Творец, субъект, женщина - [114]
Повесть «Тридцать три урода» показывает, что лесбиянство не способно функционировать как метафора творческого союза[377]. Инверсия мужского однополого союза в женский также не функционирует как феминистская стратегия[378] вследствие того, что если гомосексуальность имела (отчасти и в метафорическом плане) высокие культурные коннотации, то лесбиянство оценивалось как низкое, упадочное явление. Такая асимметрия оценок широко проявляется в художественной литературе данной эпохи, например в «Цветах зла» Бодлера. По утверждению Д. Хили,
Russia’s literary salons of the late Imperial era, the discourse of lesbianism in its French «vocabulary and stereotypes» remained an exotic spectacle for the male gaze, and «lesbians» were a decadent species confined to an indoor artificial world and isolated from any social roots. This construction was supported both by those who explored this aesthetic and by those who condemned it.
(Healey 2001, 59)
Повесть «Тридцать три урода», безусловно, вписывается в такую модель. Д. Бургин утверждает, что повесть познакомила читателей именно с французскими штампами описания лесбиянства (см.: Burgin 1993, 183).
Отмечается, что «Тридцать три урода» ни в коем случае не являются только бодлерианским вуайеристическим произведением, что повесть посвящена обсуждению позиции женщины в раннем модернизме.

━━━━━━━━

Перепишите без изменений часть текста о повести «Тридцать три урода», начиная со слов «(Healey 2001, 59)» и заканчивая словами «Burgin 1993, 183).».

▸ Выдержки из записей:
━━━━━━━━

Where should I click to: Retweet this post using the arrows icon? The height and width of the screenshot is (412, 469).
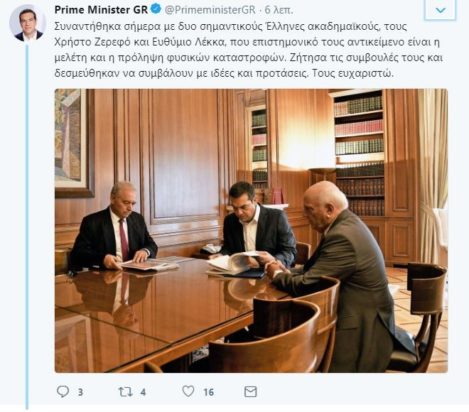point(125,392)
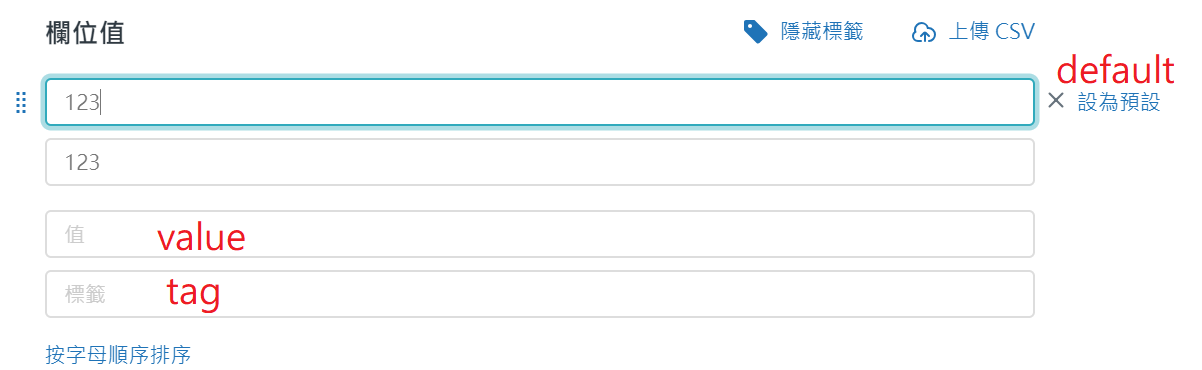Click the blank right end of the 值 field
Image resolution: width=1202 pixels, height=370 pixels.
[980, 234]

━━━━━━━━

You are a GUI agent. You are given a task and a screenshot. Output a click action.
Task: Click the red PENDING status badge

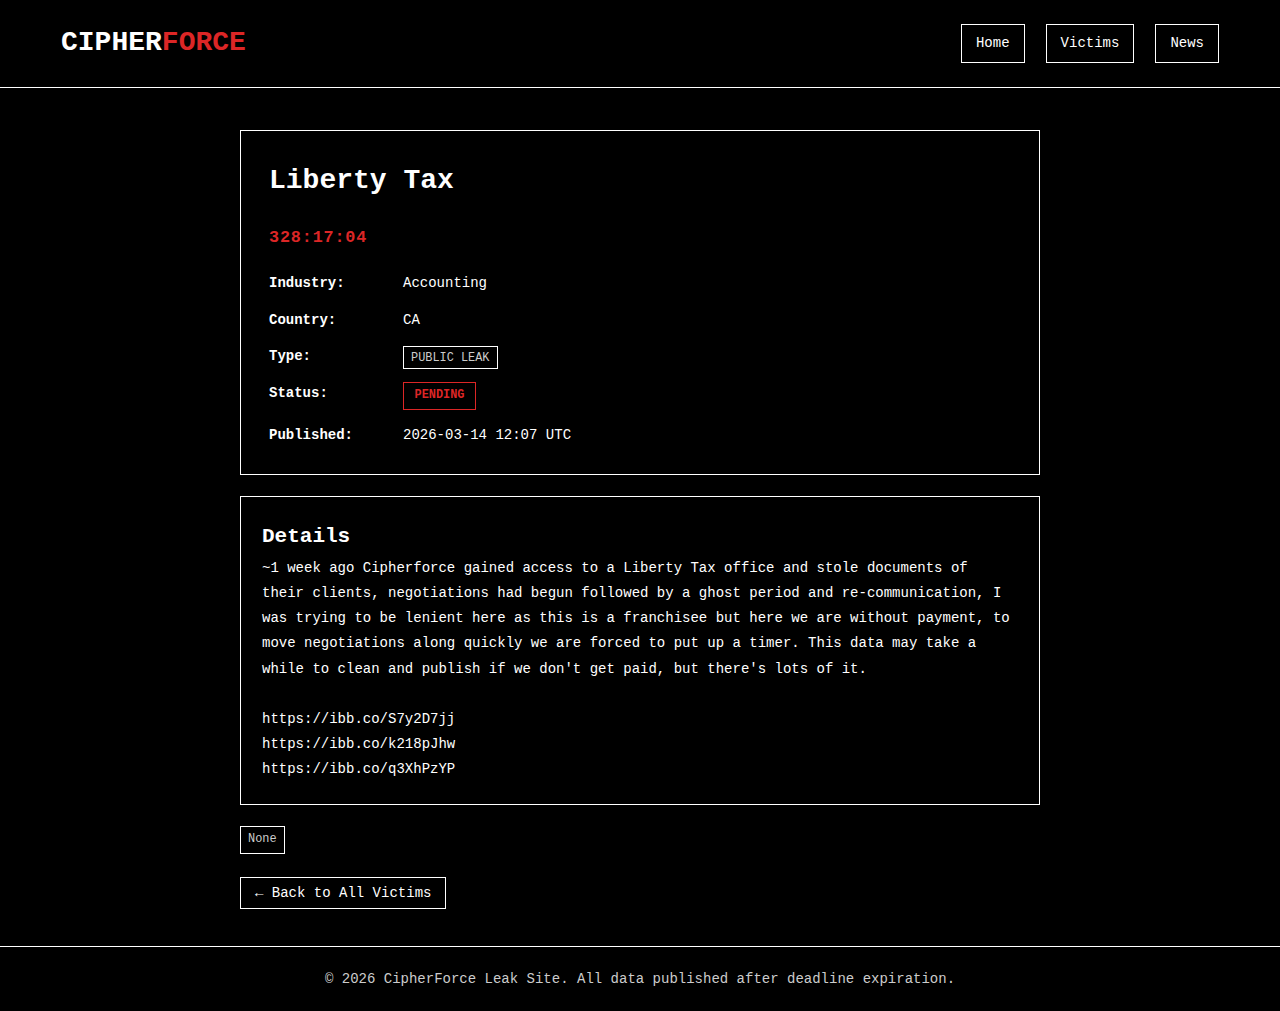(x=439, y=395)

━━━━━━━━

▸ Итоговый результат:
(Healey 2001, 59)
Повесть «Тридцать три урода», безусловно, вписывается в такую модель. Д. Бургин утверждает, что повесть познакомила читателей именно с французскими штампами описания лесбиянства (см.: Burgin 1993, 183).